++++ EXTRACTED DATA
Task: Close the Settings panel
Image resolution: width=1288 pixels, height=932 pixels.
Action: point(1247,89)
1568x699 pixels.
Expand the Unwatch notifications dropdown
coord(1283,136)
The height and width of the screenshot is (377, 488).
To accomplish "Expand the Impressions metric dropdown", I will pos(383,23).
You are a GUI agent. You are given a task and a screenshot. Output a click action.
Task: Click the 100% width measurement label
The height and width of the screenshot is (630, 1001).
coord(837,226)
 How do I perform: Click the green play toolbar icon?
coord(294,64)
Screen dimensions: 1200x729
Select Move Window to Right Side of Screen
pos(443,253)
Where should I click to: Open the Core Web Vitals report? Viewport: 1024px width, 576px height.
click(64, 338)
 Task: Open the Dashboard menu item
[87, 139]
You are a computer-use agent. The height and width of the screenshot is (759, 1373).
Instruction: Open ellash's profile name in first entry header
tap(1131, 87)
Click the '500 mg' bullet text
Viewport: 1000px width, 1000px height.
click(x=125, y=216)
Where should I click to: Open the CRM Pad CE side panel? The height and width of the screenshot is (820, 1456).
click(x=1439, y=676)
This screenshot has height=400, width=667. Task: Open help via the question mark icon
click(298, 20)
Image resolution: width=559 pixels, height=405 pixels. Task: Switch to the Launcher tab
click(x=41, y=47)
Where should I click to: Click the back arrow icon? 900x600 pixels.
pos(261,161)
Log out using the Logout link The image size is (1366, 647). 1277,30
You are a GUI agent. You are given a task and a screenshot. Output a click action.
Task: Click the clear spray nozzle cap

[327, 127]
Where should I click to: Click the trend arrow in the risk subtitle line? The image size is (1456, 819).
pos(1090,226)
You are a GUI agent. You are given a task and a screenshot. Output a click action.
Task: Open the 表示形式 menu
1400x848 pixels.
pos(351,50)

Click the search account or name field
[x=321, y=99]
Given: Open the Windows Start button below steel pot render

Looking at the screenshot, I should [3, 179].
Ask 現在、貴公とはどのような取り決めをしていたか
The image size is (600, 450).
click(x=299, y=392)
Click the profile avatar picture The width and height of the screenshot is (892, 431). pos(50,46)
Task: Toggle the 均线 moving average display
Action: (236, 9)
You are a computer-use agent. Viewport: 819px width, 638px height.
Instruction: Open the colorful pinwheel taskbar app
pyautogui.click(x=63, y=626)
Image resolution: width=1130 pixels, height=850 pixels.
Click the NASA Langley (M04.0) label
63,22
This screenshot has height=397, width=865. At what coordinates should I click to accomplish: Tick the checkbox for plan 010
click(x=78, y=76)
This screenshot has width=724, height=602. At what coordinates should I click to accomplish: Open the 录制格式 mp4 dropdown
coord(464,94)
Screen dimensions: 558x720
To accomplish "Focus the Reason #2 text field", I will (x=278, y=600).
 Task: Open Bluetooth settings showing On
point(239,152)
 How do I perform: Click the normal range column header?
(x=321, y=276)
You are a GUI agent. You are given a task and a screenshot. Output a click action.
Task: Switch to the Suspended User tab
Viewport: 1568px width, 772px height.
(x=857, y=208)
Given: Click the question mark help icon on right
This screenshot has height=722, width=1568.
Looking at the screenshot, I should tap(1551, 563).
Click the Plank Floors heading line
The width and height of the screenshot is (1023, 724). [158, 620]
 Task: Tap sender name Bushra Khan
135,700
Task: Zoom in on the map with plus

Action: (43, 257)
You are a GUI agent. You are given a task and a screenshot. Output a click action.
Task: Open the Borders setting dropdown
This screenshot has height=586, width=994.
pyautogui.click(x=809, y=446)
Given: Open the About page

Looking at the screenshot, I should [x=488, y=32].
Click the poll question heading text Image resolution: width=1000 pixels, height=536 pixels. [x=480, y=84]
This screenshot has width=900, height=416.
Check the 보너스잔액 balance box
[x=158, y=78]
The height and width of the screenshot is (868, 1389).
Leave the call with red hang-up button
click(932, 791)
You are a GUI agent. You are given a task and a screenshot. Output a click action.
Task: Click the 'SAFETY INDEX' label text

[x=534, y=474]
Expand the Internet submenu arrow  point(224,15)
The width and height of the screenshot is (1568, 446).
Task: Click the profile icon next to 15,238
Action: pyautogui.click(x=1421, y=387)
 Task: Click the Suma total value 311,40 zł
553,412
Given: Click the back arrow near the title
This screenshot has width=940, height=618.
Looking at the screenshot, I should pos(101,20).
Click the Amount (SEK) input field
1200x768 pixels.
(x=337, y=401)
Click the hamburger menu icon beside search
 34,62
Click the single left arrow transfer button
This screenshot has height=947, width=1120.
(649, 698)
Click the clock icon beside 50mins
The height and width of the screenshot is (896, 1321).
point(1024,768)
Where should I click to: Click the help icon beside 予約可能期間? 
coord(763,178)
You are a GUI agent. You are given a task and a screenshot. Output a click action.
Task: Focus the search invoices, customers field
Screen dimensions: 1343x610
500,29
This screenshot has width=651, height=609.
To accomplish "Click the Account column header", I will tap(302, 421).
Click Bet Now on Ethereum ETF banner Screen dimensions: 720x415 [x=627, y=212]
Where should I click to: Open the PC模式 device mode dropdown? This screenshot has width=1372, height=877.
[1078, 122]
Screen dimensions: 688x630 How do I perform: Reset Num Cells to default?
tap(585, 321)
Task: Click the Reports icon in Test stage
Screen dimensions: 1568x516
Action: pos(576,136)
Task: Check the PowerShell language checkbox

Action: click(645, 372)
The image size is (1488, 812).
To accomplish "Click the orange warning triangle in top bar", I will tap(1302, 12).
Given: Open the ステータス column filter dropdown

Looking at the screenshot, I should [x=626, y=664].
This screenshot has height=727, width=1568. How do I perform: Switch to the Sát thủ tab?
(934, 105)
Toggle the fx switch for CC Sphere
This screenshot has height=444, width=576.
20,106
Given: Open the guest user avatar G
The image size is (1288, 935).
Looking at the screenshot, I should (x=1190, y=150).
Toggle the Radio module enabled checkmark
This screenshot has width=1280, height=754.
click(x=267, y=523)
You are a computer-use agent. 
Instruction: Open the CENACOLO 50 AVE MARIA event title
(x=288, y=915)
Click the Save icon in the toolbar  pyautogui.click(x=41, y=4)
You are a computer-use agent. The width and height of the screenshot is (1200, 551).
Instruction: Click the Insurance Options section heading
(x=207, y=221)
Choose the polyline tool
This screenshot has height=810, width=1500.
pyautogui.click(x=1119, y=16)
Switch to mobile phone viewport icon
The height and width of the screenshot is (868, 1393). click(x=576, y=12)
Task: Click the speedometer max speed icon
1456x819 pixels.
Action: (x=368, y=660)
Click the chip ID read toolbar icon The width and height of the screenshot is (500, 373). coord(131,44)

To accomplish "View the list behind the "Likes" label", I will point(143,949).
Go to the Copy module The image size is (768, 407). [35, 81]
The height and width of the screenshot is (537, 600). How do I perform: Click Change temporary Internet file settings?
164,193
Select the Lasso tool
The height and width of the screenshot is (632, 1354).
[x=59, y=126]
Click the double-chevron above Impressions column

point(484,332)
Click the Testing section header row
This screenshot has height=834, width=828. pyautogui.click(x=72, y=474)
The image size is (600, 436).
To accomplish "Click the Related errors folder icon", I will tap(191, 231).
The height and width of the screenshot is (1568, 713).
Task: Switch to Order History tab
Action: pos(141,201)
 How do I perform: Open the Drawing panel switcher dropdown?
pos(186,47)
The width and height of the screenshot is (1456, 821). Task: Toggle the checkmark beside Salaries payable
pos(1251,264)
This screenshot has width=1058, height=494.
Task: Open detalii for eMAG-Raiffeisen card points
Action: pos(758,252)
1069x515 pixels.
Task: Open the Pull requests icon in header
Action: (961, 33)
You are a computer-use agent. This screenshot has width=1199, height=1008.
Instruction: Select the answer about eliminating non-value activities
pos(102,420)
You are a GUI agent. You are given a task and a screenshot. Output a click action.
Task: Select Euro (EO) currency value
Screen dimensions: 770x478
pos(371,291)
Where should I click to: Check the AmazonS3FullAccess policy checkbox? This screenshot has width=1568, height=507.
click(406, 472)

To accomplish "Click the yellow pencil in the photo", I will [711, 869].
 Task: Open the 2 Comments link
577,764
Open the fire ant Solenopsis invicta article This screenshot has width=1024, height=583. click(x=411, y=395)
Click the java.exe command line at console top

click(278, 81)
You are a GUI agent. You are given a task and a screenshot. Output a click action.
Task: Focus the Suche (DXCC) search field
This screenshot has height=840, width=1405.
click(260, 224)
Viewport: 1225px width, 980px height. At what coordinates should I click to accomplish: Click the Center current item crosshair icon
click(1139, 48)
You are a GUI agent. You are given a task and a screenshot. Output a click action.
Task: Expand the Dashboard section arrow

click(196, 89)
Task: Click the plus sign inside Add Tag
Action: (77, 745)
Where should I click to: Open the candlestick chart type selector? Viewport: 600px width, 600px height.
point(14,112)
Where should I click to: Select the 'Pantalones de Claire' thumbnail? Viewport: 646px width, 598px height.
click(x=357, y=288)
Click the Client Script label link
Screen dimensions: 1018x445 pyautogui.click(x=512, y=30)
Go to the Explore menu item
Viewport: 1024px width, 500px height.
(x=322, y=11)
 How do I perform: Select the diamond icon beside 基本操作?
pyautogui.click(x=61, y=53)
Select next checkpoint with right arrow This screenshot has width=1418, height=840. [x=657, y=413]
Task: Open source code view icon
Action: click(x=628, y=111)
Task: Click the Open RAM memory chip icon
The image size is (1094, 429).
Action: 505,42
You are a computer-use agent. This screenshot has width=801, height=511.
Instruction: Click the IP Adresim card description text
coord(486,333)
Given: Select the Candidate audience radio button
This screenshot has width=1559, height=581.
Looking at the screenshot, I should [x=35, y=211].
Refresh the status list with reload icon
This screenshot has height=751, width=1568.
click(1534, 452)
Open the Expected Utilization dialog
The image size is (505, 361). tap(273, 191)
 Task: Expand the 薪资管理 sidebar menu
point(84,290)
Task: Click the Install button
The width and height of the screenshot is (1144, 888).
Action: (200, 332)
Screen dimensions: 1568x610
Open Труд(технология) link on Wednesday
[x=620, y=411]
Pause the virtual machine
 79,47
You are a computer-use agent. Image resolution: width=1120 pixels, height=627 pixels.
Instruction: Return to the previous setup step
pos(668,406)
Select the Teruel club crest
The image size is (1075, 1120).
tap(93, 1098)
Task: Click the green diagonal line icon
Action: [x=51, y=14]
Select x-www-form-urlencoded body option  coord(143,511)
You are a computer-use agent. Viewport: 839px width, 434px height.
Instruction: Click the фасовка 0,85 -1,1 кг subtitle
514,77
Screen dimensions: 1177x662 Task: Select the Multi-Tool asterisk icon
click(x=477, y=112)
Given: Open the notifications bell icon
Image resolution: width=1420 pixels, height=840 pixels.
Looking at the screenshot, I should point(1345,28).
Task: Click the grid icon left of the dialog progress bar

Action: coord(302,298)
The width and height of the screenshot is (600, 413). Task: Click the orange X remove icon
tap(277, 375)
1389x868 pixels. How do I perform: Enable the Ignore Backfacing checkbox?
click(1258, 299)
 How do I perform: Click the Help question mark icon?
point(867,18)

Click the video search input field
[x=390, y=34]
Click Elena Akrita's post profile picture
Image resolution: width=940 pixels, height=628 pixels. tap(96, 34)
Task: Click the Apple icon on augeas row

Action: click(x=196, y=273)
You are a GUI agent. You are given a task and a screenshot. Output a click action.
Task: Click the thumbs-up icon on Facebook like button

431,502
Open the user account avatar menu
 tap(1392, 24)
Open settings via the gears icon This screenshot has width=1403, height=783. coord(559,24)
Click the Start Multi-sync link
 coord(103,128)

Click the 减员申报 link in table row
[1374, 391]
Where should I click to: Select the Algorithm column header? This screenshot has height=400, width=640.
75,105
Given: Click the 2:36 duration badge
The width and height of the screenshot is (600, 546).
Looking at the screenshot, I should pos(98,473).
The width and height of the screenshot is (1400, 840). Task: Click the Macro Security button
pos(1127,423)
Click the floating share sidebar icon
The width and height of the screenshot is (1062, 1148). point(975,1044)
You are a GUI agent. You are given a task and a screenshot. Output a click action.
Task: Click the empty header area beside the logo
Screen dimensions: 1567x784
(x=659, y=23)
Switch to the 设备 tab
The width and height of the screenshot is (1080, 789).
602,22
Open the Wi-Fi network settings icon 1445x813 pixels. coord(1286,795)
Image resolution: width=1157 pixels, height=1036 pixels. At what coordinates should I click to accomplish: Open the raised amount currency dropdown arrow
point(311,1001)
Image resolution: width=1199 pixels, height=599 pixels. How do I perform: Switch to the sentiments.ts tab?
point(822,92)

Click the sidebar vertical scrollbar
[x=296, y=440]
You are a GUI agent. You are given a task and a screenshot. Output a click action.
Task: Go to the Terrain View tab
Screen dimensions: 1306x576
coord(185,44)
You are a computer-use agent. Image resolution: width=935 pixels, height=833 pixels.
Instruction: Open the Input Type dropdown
++++++++
▸ TASK:
Above are the records; print exactly the lines from the line with "Given: Open the Windows" to the line with "Task: Open the Borders setting dropdown", including both, and nothing else.

▸ TASK OUTPUT:
Given: Open the Windows Start button below steel pot render

Looking at the screenshot, I should [3, 179].
Ask 現在、貴公とはどのような取り決めをしていたか
The image size is (600, 450).
click(x=299, y=392)
Click the profile avatar picture The width and height of the screenshot is (892, 431). pos(50,46)
Task: Toggle the 均线 moving average display
Action: (236, 9)
You are a computer-use agent. Viewport: 819px width, 638px height.
Instruction: Open the colorful pinwheel taskbar app
pyautogui.click(x=63, y=626)
Image resolution: width=1130 pixels, height=850 pixels.
Click the NASA Langley (M04.0) label
63,22
This screenshot has height=397, width=865. At what coordinates should I click to accomplish: Tick the checkbox for plan 010
click(x=78, y=76)
This screenshot has width=724, height=602. At what coordinates should I click to accomplish: Open the 录制格式 mp4 dropdown
coord(464,94)
Screen dimensions: 558x720
To accomplish "Focus the Reason #2 text field", I will (x=278, y=600).
 Task: Open Bluetooth settings showing On
point(239,152)
 How do I perform: Click the normal range column header?
(x=321, y=276)
You are a GUI agent. You are given a task and a screenshot. Output a click action.
Task: Switch to the Suspended User tab
Viewport: 1568px width, 772px height.
(x=857, y=208)
Given: Click the question mark help icon on right
This screenshot has height=722, width=1568.
Looking at the screenshot, I should tap(1551, 563).
Click the Plank Floors heading line
The width and height of the screenshot is (1023, 724). [158, 620]
 Task: Tap sender name Bushra Khan
135,700
Task: Zoom in on the map with plus

Action: (43, 257)
You are a GUI agent. You are given a task and a screenshot. Output a click action.
Task: Open the Borders setting dropdown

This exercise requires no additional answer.